Dengan naik gunung kita dapat melihat keindahan alam, menghirup udara segar, menyaksikan sunset dan sunrise, terhindar dari hiruk pikuknya kota atau masih banyak hal lain yang mungkin belum dimengerti khalayak ramai pada umumnya hingga mereka sering bertanya tentang nikmatnya naik gunung. Selain itu, naik gunung disaat kita sedang BT baik itu yang disebabkan urusan cinta, administrasi kampus, IP, atau hal-hal lainnya adalah obat yang paling mujarab karena begitu kita sudah memasuki alas atau yang kata orang hutan, wah… ! serasa hilang semua beban yang menggantung di otak. Blass ga' ada pisan.

Memang benar jika dikatakan naik gunung adalah suatu kegiatan yang memiliki resiko relative tinggi, namun hal itu jangan sampai membuat kita menyurutkan langkah karena suatu kegiatan memang selalu memiliki resiko. Jangankan naik gunung, kita yang berjalan kaki dijalan yang bagus dan datar sekalipun bisa terjatuh. Begitu pula dengan berkegiatan dialam bebas khususnya naik gunung sudah pasti selalu ada bahaya yang mengintai disetiap saat seperti terjatuh, hipotermia, hypoxia, frostbite, dll.

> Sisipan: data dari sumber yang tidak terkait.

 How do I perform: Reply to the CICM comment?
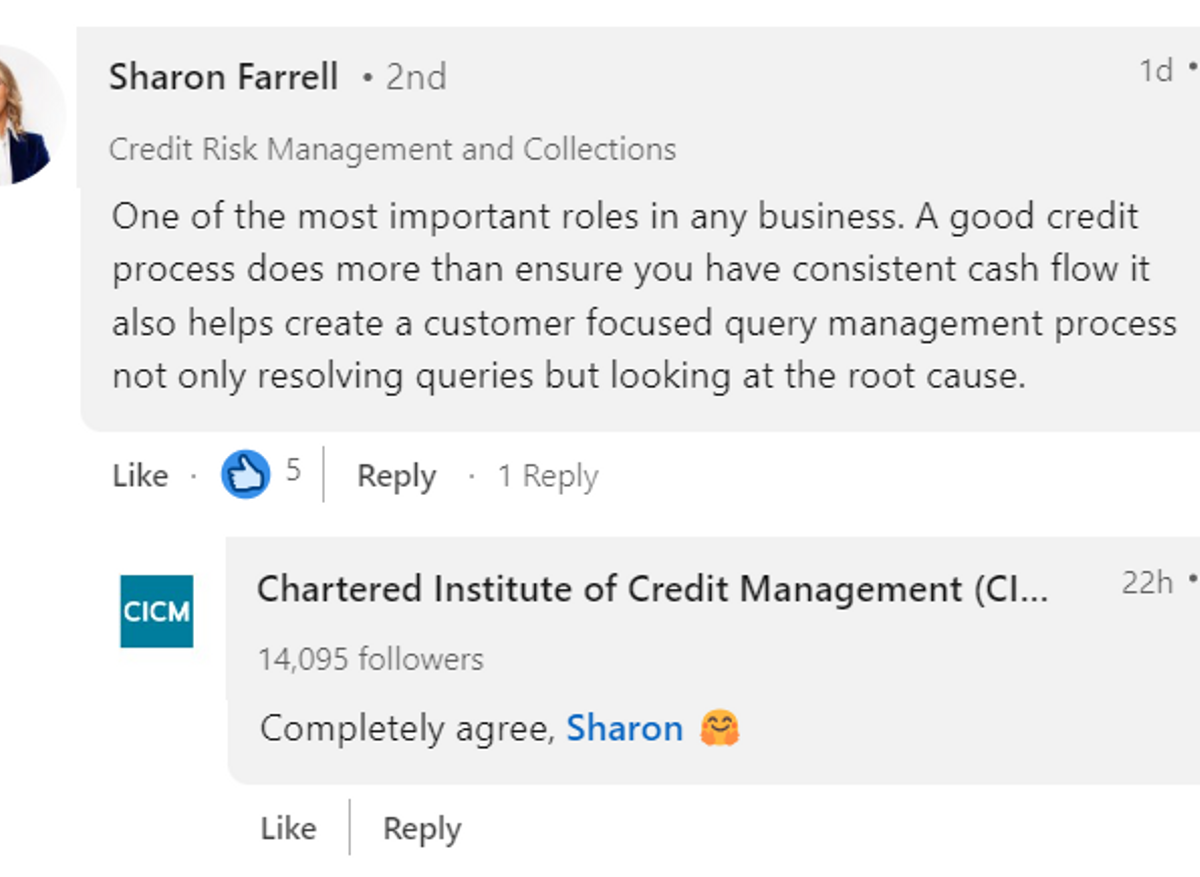coord(422,829)
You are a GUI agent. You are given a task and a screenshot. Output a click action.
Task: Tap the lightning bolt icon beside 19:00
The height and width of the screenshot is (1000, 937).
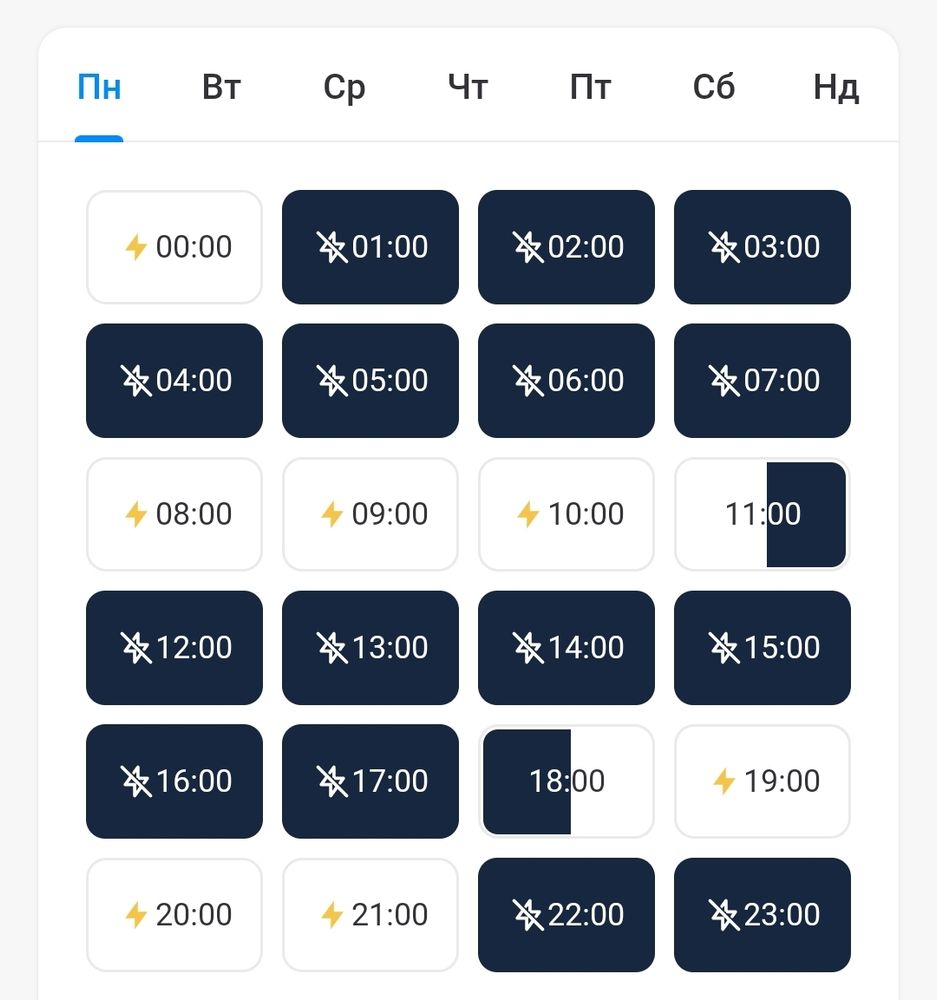(723, 781)
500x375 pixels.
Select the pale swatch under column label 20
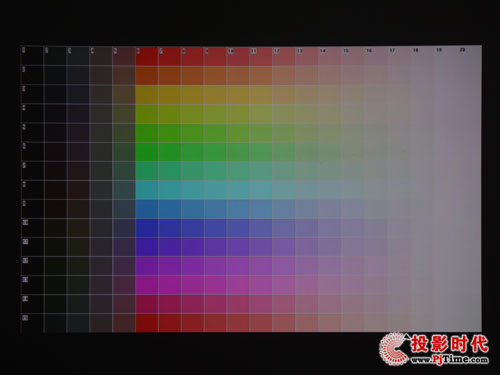[x=470, y=55]
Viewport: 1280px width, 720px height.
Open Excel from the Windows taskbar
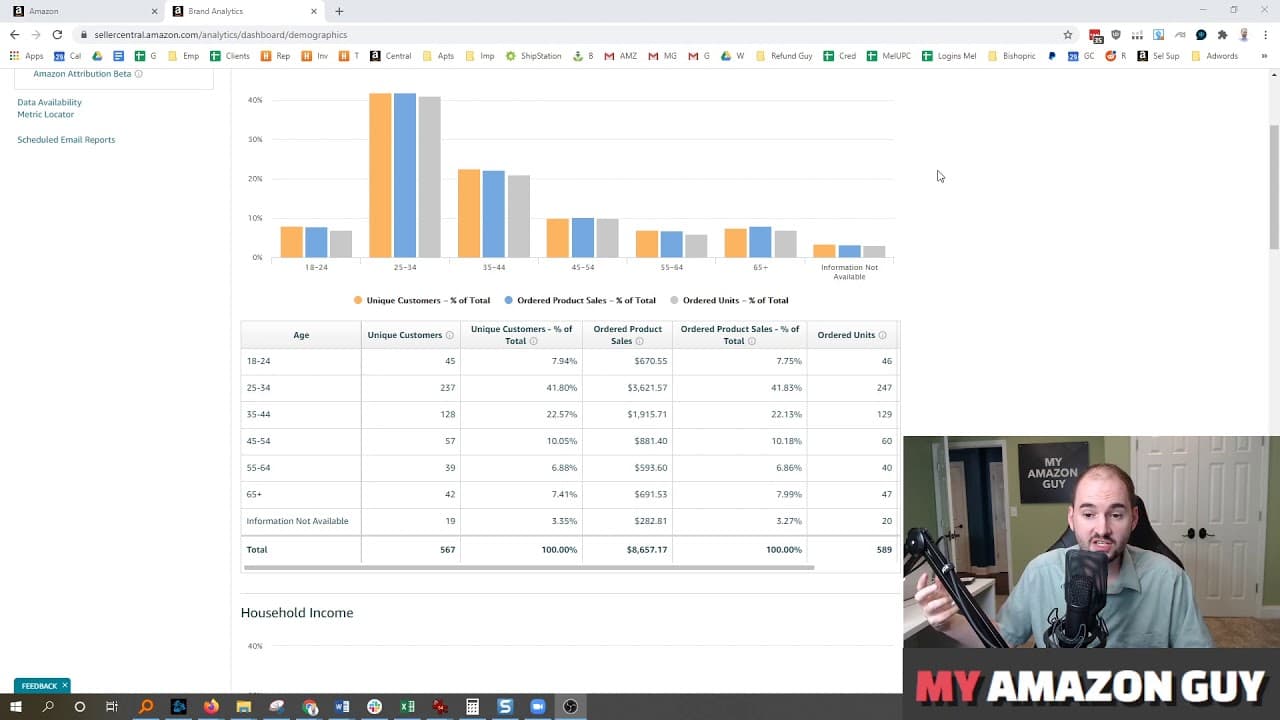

Hanya saja namanya resiko pasti memiliki jalan untuk meminimalisasinya dan hal-hal yang diperlukan untuk itu sudah dipelajari di suatu organisasi yang namanya Mapala. Sudah barang tentu juga Mapala harus mengerti tentang safety prosedure dalam suatu kegiatan alam bebas. Walau pun ada juga beberapa oknum yang ga' tertib dalam tanda kutip mereka yang tidak mau ambil peduli resiko yang mereka hadapi. Dan ini biasanya terjadi pada orang-orang yang belum begitu mengerti dengan apa yang akan dihadapinya disaat ia naik gunung. Hal-hal seperti itu biasanya terlihat sangat mencolok sekali perbedaannya, yang dapat kita lihat pada Mapala sesungguhnya dan Purpala (Pura-pura pecinta alam).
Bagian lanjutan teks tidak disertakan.